DATA FOR THIS TASK

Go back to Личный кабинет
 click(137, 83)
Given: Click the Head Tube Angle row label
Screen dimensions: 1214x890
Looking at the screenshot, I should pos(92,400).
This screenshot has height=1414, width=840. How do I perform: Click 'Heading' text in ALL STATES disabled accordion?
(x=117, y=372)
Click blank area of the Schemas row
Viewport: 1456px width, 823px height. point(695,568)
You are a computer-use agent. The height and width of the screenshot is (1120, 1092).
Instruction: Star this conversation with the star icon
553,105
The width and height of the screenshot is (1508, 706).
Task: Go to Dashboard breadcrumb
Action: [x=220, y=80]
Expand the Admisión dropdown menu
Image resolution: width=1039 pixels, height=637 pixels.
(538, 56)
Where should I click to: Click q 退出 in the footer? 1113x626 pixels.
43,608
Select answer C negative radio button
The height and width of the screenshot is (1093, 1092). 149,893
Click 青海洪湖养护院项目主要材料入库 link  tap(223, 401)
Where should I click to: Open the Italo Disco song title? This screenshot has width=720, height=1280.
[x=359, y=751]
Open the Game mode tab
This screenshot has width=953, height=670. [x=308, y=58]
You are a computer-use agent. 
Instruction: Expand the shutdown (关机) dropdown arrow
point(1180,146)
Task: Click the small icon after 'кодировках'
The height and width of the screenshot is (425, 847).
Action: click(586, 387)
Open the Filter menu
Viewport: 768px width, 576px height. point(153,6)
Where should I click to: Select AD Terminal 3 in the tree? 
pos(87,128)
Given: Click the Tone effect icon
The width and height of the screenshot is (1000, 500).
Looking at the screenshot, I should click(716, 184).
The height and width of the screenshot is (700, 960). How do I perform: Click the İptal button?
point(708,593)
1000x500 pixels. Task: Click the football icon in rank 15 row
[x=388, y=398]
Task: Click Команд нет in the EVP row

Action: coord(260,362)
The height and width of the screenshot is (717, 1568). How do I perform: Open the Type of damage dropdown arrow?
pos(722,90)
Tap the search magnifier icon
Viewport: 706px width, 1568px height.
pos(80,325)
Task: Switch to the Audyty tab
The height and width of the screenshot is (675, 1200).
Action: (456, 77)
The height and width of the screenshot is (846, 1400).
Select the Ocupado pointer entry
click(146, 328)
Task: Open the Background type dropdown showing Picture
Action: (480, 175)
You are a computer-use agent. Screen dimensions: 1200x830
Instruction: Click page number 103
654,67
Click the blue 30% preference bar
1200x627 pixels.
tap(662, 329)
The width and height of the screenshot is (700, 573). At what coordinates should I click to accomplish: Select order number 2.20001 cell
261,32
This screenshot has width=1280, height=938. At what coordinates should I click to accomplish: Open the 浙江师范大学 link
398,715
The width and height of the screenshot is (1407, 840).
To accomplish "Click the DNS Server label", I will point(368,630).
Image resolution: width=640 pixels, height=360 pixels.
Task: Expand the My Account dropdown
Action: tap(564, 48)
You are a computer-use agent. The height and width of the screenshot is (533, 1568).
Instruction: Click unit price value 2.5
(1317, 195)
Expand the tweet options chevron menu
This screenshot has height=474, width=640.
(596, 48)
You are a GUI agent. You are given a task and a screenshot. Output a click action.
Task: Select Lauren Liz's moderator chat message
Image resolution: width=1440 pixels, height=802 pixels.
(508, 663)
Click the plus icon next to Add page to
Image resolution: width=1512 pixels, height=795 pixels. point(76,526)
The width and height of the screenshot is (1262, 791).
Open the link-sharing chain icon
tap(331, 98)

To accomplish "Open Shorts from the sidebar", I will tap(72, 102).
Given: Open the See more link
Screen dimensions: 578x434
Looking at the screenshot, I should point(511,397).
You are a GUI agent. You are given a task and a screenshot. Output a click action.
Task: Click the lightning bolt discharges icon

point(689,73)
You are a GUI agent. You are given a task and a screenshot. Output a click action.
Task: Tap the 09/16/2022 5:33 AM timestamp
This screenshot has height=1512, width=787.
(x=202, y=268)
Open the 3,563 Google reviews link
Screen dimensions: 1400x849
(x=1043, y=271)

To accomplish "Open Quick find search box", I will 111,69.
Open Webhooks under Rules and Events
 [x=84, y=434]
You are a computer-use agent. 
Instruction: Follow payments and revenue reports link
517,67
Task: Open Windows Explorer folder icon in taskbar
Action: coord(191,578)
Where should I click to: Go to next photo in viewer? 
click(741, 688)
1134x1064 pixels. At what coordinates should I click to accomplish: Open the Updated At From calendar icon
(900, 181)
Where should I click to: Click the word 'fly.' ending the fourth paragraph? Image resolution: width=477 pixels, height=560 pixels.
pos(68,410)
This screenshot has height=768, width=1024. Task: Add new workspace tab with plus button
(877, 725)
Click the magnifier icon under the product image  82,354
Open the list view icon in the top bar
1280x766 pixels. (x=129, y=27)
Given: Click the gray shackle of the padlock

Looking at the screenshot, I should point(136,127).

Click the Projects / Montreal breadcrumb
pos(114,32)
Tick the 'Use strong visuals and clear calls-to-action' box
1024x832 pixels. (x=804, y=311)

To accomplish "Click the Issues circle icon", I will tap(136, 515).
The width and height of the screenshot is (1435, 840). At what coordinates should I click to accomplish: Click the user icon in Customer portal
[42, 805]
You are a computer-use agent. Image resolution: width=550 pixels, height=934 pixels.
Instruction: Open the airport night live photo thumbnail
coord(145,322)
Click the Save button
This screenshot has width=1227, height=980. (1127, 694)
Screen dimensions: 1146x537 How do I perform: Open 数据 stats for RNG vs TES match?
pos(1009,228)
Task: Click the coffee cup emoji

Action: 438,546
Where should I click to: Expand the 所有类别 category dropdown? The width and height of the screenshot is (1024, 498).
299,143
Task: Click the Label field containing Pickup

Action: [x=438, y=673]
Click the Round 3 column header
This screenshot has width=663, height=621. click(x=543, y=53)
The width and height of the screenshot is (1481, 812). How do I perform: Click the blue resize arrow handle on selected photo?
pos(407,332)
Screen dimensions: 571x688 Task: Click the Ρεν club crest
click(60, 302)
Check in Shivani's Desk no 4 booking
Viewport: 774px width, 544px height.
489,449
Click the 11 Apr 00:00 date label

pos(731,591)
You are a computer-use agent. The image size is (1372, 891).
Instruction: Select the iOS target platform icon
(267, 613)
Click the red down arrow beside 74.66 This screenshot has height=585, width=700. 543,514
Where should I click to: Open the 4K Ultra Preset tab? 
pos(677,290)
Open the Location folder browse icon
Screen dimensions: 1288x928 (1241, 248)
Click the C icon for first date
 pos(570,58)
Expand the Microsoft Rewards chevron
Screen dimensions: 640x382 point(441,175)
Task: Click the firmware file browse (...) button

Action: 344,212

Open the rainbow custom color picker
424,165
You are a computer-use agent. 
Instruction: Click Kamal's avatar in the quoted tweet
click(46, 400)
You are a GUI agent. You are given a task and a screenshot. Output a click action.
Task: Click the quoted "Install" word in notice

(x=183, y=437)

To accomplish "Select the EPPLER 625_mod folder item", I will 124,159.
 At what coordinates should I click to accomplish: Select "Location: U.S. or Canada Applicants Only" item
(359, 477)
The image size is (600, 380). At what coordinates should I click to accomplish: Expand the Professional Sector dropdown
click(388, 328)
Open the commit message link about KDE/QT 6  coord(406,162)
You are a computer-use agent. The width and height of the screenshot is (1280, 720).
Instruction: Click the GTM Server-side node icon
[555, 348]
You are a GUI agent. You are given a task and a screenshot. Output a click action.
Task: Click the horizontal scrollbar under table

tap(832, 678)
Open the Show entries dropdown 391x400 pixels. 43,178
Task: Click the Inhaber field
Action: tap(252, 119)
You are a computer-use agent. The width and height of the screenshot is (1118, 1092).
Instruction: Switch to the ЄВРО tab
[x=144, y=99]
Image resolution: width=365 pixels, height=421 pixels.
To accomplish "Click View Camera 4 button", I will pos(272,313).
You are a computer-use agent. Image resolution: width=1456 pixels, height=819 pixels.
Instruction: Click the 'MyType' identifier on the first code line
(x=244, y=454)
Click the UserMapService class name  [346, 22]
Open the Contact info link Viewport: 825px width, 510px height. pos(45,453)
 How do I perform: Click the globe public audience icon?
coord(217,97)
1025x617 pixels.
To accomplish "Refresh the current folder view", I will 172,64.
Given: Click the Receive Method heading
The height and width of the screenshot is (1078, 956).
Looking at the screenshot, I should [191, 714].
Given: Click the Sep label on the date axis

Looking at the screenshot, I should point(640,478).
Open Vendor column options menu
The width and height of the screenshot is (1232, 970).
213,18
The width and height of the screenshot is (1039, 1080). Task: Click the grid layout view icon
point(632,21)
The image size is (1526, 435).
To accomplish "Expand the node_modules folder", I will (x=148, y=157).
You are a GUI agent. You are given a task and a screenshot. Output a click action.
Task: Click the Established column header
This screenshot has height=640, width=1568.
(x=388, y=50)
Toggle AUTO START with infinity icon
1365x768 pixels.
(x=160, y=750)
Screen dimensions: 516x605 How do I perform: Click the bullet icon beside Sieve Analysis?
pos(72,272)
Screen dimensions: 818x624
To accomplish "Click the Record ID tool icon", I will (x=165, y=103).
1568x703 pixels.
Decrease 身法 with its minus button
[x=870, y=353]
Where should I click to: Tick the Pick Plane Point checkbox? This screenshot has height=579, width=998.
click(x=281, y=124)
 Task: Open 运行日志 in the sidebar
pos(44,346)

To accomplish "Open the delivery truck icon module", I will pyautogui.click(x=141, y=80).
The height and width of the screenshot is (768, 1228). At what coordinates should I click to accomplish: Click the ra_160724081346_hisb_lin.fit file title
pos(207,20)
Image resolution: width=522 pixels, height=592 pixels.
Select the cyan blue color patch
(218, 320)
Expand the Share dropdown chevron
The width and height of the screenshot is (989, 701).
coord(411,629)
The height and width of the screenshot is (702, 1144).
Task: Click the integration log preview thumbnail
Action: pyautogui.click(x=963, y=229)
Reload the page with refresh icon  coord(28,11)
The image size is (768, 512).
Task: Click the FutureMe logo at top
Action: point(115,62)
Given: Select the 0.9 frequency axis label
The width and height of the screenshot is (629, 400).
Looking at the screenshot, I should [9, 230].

INSTRUCTIONS FOR THE TASK
Going through the data above, return each line with the word "magnifier".

PROBLEM SOLUTION
Tap the search magnifier icon
Click the magnifier icon under the product image  82,354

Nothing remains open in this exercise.